- GIVEN PASSAGE -
┌──
There is nobody better placed in the sport to tell you that players come and go than the supporters. Nobody expects a player to sign for their club, stay for ten years and have the club badge tattooed on their chest. We expect a player to sign, give their all while they’re wearing the shirt and show some respect to the club that’s paying them an outrageous living.
It’s easy to lose sight of that in the tribalism of supporters culture and fans fly off the handle over a mistake or a departure, but that’s really all we want. The odd goal helps too. Daniel Ayala nearly managed to achieve that bare minimum but walking away, with games to play and a relegation fight on our hands, when his colleagues who’re in the same boat will be playing is unforgivable.
The bloke is bailing on us in the midst of a relegation battle and not just as a peripheral figure in the squad, as one of our best players and main leaders. He’s abandoned us when we’ve always had his back.
If this was Rudy Gestede*, resident boo boy who has frequently clashed with the Boro support, you could sort of get it. If Adam Clayton, remembering how he became the pantomime villain for a few weeks after a misguided comment in the media had decided to jack it in, maybe it wouldn’t sting so much.
└──
(Saved entries)
┌──
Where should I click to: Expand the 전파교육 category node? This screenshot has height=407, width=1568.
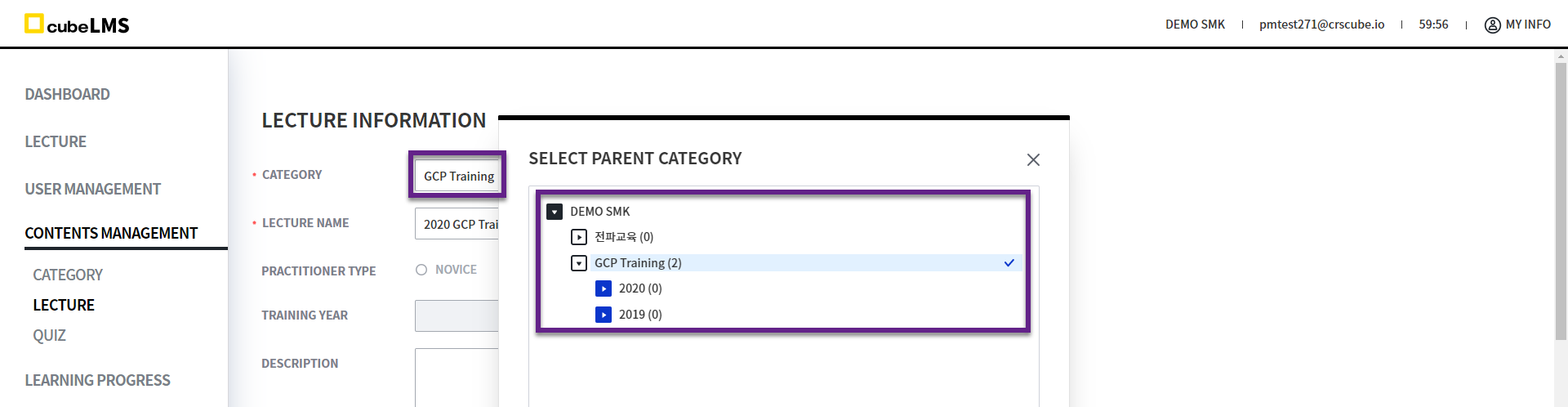(x=579, y=237)
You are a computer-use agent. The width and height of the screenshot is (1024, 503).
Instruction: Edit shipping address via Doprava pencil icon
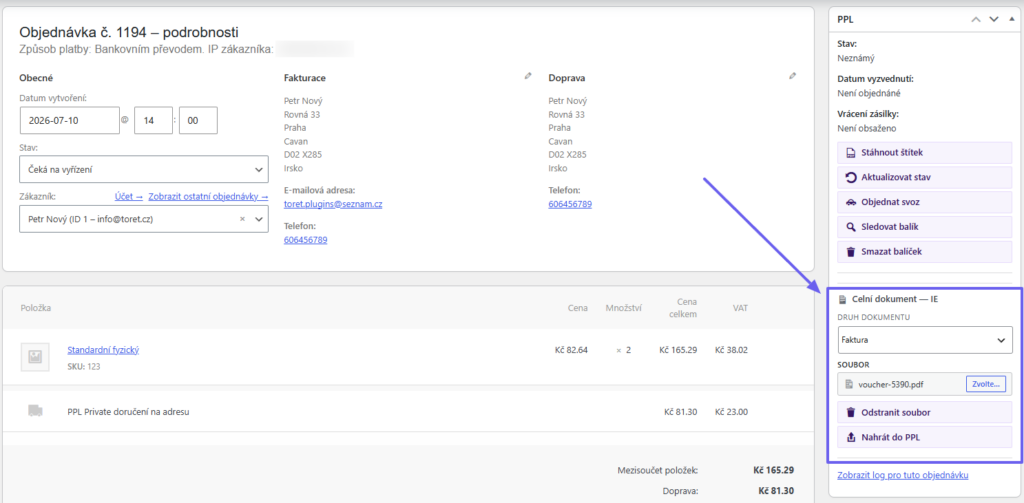792,76
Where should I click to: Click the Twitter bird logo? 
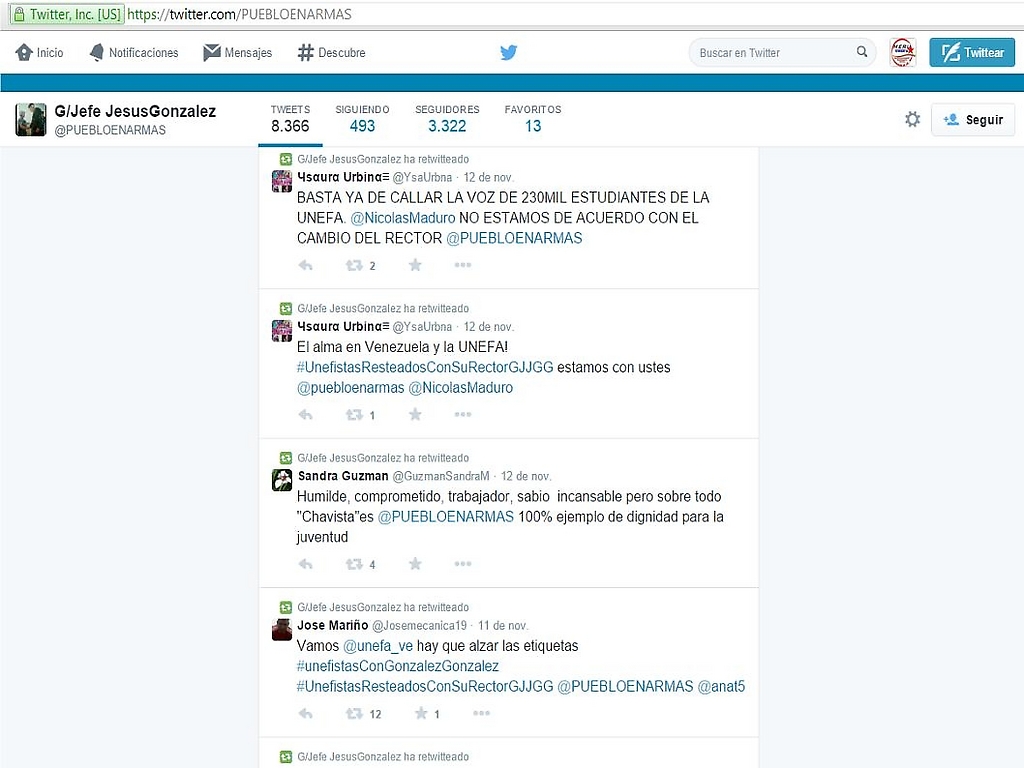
└──
- THINGS TO DO -
A. Reproduce word for word the stretch of the passage on Daniel Ayala from "It’s easy to" through "playing is unforgivable.".
B. Name every player mentioned by name in the passage on Daniel Ayala.

- EXERCISE RESPONSES -
A.
It’s easy to lose sight of that in the tribalism of supporters culture and fans fly off the handle over a mistake or a departure, but that’s really all we want. The odd goal helps too. Daniel Ayala nearly managed to achieve that bare minimum but walking away, with games to play and a relegation fight on our hands, when his colleagues who’re in the same boat will be playing is unforgivable.

B.
Daniel Ayala
Rudy Gestede
Adam Clayton